Saved data entries
-*-*-
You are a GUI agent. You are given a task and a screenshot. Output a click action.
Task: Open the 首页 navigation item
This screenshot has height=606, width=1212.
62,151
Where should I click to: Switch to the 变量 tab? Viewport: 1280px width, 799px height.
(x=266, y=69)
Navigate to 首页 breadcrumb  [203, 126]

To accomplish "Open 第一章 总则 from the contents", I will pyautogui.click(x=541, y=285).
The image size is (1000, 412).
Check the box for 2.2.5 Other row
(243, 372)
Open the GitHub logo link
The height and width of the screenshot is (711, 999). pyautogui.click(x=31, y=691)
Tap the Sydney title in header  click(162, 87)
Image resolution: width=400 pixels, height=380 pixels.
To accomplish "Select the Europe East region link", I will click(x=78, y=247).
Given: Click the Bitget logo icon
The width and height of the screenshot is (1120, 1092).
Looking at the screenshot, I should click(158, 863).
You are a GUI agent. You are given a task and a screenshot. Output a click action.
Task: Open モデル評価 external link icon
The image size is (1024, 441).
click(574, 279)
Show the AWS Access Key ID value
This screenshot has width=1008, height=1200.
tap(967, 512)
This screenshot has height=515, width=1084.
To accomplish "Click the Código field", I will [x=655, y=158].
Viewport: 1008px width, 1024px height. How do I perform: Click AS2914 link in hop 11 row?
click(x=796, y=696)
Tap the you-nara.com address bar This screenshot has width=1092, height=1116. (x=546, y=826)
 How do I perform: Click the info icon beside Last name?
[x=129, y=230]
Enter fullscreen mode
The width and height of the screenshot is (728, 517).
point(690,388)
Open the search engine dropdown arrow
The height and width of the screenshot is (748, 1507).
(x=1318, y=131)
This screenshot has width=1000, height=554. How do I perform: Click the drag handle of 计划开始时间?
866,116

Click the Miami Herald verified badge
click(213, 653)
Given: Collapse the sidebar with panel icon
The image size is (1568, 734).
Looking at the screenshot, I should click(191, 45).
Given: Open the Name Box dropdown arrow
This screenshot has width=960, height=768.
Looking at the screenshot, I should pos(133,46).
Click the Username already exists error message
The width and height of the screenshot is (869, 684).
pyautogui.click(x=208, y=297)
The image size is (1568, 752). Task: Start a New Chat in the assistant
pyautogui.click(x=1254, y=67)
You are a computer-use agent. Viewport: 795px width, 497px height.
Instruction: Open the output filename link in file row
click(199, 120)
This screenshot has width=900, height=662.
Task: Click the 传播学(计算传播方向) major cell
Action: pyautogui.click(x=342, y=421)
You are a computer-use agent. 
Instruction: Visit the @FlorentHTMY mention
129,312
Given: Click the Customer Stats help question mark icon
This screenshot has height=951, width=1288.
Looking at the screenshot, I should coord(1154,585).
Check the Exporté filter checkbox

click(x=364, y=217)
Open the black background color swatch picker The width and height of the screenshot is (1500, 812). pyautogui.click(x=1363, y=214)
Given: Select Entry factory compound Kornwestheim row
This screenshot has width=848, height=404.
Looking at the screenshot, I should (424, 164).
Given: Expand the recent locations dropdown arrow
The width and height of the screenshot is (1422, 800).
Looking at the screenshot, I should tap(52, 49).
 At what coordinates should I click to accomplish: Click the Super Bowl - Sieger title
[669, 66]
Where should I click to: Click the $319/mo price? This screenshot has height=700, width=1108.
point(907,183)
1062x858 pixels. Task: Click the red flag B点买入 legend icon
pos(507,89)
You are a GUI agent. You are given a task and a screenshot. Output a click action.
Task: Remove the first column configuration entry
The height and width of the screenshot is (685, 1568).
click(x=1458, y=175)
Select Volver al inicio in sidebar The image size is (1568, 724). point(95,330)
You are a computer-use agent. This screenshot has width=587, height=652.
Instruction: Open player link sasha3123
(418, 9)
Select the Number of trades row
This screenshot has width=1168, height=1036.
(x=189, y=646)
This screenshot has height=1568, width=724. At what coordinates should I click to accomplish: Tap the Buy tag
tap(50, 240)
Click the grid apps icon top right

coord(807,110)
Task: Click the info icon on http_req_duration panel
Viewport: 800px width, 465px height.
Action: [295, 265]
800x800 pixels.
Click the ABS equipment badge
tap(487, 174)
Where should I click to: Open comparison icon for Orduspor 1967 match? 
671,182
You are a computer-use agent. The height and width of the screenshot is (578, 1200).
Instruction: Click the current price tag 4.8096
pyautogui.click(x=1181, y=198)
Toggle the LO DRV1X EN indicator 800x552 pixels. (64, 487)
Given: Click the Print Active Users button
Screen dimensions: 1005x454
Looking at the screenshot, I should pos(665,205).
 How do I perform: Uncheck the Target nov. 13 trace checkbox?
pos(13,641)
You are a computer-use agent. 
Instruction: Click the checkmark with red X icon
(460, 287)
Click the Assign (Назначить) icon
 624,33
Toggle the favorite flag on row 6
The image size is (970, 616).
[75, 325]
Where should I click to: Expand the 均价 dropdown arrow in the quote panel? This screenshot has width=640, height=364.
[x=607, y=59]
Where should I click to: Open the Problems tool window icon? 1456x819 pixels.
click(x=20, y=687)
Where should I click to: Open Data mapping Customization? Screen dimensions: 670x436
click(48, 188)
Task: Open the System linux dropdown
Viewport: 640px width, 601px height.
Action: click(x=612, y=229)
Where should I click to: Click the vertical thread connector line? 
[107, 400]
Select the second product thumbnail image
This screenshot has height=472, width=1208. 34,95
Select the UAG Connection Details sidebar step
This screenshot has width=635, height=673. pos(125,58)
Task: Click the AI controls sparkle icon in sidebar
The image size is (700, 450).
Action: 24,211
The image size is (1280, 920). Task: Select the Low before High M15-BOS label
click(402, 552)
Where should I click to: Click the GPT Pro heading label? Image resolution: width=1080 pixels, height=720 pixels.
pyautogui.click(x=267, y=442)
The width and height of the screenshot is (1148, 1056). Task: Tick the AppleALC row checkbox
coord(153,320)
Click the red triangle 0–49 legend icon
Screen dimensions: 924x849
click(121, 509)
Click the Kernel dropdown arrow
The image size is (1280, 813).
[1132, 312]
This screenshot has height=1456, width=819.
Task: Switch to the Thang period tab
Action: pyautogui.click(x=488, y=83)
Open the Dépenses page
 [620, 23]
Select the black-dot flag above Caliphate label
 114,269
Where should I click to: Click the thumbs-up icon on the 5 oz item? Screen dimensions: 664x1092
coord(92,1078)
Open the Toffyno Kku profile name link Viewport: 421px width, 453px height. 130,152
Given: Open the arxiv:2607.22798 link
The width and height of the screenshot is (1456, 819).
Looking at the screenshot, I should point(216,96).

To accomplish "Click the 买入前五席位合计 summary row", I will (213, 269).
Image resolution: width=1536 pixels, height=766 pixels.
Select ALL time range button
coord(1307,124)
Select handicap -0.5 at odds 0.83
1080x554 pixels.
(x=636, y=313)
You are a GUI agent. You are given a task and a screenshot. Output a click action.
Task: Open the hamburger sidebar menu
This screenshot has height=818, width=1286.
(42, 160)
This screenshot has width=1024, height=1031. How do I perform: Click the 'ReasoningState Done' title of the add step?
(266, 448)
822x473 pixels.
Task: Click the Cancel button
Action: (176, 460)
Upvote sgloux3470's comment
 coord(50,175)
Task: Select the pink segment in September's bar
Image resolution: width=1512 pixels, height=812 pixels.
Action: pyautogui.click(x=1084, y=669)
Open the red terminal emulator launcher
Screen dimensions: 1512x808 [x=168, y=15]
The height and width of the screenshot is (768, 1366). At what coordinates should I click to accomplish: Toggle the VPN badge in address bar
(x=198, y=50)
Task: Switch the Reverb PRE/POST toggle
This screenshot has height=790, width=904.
-*-*-
• [Instructions to follow]
For every line of the data above that contains "computer", copy that line.

• [Response for this exercise]
You are a computer-use agent. Viewport: 795px width, 497px height.
You are a computer-use agent. 
You are a computer-use agent. This screenshot has width=587, height=652.
You are a computer-use agent. The height and width of the screenshot is (578, 1200).
You are a computer-use agent. 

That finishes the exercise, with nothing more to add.